伸びているのは何か?⑤ IPA全盛の証拠

Jul 4, 2016

伸びているのは何か?と題して、「大手とクラフト」、「大手クラフトと小規模クラフト」、「小規模クラフトの増加」について見てきました。今日は全く違う視点です。ビアスタイルに注目してみます。データを読む前にお酒の免許 「オフプレミス」と「オンプレミス」について必ず読んで下さい。前提となる「オフプレミス」と「オンプレミス」の違いをご紹介しております。

IRIという調査機関のデータを見ていきます。こちらは2015年に発表された、2014年のアメリカ国内に関するデータです。

CRAFT BEER U.S. MARKET REVIEW

結論から先に申し上げると、今現在IPA最強です。伸びに伸びています。
IPA’S AND PALE ALES CONTINUE TO BE TWO OF THE MOST POPULAR CRAFT STYLES, COMBINING FOR 30% OF CRAFT BEER SALES IN ON-PREMISEというページではオンプレミスでの人気ビアスタイルが列挙されています。ビアスタイルと割合を拾ってみましょう。以下の6種で半分を超えます。

INDIA PALE (ALE) 19.2%※
PALE (LAGER) 11.2%
PALE / BITTER (ALE) 10.6%※
WHEAT (ALE) 6.4%
AMBER / RED (ALE) 5.7%
AMBER(LAGER) 5.2%

※のついたものが特にクラフトで伸長著しく、ホップが特徴的なスタイルが30%を占めることを示しています。外食においてはIPA、ペールエールが非常に人気です。AMBER / REDもアメリカンスタイルであればホッピーなものも含まれるでしょうから、ホップ寄りのビールは実際のところもっと人気なのかもしれません。クラフトビールシーンはIPA全盛と言って間違いないでしょう。

オフプレミスはどうでしょうか?TOP 10 CRAFT BEER STYLES TOTAL U.S. SUPERMARKETSというページを見てみましょう。タイトル下のコメントの通り、Craft IPA increased it’s share of Total Craft Dollar Sales by +3.7 in 2014. (クラフトIPAは販売額ベースで前年比3.7%アップ) 続くページでの結論も明快です。すごい。こちらもIPA人気が凄まじい。

Total Craft IPA Dollar Sales = $342MM (あとで出てきますが、前年対比41%増)
741 Craft IPA Brands Selling
1,165 Craft IPA Packages Selling

さて、一言にIPAと言っても今は色々あります。どこかが違うIPAで指摘した通り、たくさんの亜種があるのです。販売額をベースにIPAカテゴリーの中でどのようなものが人気か見てみましょう。

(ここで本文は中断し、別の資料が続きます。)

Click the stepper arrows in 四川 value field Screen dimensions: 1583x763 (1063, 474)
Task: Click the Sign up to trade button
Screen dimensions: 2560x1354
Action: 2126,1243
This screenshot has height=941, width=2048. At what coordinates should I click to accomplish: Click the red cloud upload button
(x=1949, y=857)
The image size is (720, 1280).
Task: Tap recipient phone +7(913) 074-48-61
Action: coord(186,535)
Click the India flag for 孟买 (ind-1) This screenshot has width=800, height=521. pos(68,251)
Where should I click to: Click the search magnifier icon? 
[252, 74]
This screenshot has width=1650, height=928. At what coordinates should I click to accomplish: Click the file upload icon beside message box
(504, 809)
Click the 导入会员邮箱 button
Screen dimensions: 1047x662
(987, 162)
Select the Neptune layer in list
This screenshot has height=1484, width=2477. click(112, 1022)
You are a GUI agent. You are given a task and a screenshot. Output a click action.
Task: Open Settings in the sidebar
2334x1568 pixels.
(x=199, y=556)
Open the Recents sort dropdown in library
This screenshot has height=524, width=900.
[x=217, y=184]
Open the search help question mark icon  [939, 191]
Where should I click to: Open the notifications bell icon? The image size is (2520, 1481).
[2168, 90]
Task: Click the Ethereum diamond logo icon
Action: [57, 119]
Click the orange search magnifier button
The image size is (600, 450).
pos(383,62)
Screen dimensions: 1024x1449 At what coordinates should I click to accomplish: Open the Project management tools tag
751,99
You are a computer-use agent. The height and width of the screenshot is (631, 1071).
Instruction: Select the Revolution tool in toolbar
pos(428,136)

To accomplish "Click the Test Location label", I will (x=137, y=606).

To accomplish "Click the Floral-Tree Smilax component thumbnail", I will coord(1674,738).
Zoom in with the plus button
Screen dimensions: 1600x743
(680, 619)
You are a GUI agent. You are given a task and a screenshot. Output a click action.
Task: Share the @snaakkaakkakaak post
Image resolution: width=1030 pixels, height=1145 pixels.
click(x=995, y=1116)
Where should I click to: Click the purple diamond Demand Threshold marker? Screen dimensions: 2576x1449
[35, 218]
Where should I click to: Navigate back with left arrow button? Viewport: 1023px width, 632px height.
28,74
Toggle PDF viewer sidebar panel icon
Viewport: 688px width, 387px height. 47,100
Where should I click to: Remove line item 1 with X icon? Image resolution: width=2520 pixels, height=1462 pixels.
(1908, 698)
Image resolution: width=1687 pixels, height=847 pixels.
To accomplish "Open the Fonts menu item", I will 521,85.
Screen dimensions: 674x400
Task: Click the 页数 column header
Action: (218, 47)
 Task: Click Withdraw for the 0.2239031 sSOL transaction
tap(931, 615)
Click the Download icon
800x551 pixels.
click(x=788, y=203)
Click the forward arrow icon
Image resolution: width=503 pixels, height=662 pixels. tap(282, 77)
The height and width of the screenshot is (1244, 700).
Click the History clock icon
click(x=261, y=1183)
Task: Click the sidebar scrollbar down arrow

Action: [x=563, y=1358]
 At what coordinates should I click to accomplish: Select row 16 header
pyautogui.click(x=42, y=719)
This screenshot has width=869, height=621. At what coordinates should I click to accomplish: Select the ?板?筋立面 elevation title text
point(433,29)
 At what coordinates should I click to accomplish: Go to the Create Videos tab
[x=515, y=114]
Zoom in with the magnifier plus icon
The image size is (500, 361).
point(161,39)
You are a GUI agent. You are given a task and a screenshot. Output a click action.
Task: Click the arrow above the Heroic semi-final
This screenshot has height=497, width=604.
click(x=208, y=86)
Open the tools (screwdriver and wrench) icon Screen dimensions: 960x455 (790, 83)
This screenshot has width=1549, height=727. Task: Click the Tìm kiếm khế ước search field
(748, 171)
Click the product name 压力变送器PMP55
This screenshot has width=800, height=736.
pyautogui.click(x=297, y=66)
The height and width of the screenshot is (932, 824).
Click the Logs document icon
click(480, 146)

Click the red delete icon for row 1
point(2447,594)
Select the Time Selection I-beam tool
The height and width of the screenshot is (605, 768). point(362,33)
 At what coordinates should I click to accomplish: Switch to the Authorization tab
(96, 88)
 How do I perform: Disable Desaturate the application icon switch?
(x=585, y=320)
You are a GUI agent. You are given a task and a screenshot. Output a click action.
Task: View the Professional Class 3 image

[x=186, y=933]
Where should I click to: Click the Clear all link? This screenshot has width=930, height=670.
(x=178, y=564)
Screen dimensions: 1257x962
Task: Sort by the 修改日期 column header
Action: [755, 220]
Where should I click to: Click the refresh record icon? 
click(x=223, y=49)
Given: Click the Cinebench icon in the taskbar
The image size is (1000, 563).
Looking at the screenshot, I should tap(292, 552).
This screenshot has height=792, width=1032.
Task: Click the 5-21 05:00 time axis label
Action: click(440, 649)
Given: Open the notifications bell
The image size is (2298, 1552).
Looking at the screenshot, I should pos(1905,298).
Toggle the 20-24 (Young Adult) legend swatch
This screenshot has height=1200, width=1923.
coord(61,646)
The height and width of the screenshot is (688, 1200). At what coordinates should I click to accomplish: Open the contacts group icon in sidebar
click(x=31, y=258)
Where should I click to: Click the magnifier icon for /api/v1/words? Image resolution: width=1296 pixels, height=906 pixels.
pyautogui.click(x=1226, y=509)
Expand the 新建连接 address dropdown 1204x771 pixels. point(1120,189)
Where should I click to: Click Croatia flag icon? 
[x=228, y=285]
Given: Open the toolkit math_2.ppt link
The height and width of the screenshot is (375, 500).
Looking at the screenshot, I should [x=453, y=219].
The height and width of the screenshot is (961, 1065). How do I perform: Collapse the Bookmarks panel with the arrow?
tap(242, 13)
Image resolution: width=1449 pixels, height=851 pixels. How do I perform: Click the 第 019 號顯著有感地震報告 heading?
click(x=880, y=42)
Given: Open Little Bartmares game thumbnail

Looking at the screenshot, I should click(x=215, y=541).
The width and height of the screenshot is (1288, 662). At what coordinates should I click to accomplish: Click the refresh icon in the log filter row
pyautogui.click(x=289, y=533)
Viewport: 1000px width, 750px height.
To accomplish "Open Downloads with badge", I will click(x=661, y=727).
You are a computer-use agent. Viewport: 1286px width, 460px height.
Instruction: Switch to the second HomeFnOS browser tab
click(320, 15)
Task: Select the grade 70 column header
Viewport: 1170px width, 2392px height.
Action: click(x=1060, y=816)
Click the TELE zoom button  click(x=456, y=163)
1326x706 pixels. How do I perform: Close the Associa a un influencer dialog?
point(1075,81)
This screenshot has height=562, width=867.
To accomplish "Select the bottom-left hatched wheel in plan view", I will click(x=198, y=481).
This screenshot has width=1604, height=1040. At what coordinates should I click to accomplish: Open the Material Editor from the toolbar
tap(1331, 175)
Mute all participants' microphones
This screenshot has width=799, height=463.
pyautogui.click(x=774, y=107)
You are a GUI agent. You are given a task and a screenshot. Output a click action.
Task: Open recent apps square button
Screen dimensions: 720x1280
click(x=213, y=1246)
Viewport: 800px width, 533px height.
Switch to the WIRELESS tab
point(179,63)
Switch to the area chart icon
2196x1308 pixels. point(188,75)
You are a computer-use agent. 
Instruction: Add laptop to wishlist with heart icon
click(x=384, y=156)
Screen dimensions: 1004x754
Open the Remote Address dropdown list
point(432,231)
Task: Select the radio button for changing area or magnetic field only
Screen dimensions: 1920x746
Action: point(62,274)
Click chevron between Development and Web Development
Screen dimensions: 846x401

AMERICAN IPAs  $217,147,000
IMPERIAL IPAs  $85,845,000
SESSION IPAs $11,440,000
ENGLISH IPAs $7,185,000
BELGIAN/WHITE IPAs $2,145,000
OTHER IPAs $1,758,000
BLACK IPAs $1,402,000

アメリカンIPAがやはり人気で、他を圧倒しています。次いで、IIPAとSession IPA。重いものと軽いものが出てくるのは面白い。この3点を合わせてアメリカンスタイルのIPAが大人気だということがよく分かります。

他にも地域別データや購入されている容器など詳しい資料がたくさんあり、細かく見ていきたいのですが紙面の都合で割愛。何かの機会にまたとりあげたいと思いますので、お許し下さい。

今回の要点をまとめます。
①オンプレミスではIPAが一番人気。ペールエールも含めると、全体の30%を占める。
②オフプレミスでもIPAが一番売れている。
③IPAの内訳としてはアメリカンIPA、IIPA、Session IPAがトップ3。

数字を見る限り、いきなりこの順位がが変わるようには思えません。しばらくはIPA人気が続きます。そして、IPAは間違いなくスタンダードとして認知されて確固たる地位を得るのでしょう。とはいえ、面白いもので、「人間は必ず飽きる」。そういった点も踏まえ、IPA亜種がどれだけ伸びていくかも観察していきたいと思います。